In Downtown Chamblee, a charming historic area next to a MARTA station where freight trains frequently roll by, there isn’t a blending of old and new. It’s more like the new is poking through the old.
Though downtown has considerable open space, it goes for a premium. Land is cleared for The Bristol townhomes, advertised as starting at $600,000. Signs touting space for lease are ubiquitous, and on a recent weekday afternoon, people strolled sidewalks and indulged in ice cream at a business shaped like a red train caboose. On one end of Peachtree Road, the main thoroughfare, there’s an aged barbershop, with a classic barber’s pole and weatherworn shop sign.
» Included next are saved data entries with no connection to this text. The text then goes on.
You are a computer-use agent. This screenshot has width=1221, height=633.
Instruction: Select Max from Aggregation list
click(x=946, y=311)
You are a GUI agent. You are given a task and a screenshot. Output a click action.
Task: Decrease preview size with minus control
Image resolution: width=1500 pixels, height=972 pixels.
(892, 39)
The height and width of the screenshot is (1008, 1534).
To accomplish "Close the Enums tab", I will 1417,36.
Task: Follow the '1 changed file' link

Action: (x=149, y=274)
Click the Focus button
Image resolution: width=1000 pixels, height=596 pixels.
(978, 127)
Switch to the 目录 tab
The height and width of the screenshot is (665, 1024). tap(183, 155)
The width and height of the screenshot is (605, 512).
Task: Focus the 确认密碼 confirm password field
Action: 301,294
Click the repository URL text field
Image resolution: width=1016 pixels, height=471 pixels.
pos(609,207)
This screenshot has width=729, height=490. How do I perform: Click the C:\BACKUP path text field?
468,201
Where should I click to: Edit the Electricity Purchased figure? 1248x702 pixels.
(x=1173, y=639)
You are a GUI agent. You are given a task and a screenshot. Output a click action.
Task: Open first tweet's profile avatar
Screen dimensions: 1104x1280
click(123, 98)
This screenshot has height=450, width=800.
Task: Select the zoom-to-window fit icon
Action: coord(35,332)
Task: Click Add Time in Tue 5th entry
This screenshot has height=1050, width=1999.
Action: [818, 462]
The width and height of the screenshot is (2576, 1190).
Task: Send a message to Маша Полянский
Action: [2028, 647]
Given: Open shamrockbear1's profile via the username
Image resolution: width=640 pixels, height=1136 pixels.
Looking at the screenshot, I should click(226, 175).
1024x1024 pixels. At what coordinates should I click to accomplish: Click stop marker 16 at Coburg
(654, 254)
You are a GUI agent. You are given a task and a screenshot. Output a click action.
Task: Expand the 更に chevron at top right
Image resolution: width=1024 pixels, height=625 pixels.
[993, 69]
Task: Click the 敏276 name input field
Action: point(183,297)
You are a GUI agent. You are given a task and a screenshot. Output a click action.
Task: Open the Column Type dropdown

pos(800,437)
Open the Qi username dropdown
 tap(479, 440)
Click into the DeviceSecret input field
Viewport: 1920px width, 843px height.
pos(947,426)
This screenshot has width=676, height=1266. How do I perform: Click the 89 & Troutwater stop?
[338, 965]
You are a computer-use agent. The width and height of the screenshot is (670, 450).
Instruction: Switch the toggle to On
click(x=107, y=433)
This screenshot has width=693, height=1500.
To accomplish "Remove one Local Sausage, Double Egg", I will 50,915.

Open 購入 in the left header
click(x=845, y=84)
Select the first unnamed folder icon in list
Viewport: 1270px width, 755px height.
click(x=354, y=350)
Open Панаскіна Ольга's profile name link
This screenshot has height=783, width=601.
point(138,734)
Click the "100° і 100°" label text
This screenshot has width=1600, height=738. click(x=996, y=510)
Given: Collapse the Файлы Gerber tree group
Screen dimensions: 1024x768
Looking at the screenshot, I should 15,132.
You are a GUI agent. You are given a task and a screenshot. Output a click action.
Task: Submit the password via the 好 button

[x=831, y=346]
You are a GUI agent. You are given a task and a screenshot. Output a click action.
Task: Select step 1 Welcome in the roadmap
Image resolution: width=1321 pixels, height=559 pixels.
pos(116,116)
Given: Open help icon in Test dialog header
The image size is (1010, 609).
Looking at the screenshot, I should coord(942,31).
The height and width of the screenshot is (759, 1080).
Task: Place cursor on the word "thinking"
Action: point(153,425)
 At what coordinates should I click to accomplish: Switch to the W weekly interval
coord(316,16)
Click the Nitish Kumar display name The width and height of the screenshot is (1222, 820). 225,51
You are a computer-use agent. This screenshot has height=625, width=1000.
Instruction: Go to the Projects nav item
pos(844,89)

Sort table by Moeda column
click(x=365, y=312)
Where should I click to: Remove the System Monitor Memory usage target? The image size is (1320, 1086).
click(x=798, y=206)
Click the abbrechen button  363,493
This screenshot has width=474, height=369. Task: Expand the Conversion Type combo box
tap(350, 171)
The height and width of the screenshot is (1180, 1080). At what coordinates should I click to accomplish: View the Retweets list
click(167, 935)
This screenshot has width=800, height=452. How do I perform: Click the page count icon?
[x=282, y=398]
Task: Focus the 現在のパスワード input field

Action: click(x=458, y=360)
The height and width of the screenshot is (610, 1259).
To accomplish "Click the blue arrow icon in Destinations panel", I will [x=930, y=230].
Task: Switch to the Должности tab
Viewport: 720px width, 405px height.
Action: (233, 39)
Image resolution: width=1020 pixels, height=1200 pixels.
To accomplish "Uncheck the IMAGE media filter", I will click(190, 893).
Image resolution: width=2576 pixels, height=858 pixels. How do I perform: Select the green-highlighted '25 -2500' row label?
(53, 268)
A five-minute walk down the street, three customers entered a newer, more polished version of the barbershop—same pole as the first—with gleaming barber chairs.
The flipside to all of that is the new Chamblee.
In recent years, Chamblee development has exploded. In addition to hundreds of high-end apartments, condos, townhomes, and office space that is finished or planned, there’s now a Whole Foods. The Peachtree Creek Greenway, a walk and bike path and another selling point, is planned to eventually connect Chamblee and Doraville to the Beltline.
“Within the built environment, you’re seeing a lot of changes that are taking shape based on plans that have been in the works for over 20 years,” says Chamblee Mayor Eric Clarkson, who has lived in the city since the mid-1990s.
Clarkson says planning began in the early 2000s to tie land use to transportation. Chamblee installed zoning codes to require more density and mixed-use development in order to encourage walkability.
“Chamblee is still relatively affordable,” he says. “But with all the development that’s coming and with folks wanting to be in a very walkable environment, the rents and the outright purchase of housing continually goes up at a pretty rapid pace.”
Over the past two years, average rents in Chamblee have jumped 16 percent, double the rate of Atlanta. Median home prices have climbed 8 percent in the past year.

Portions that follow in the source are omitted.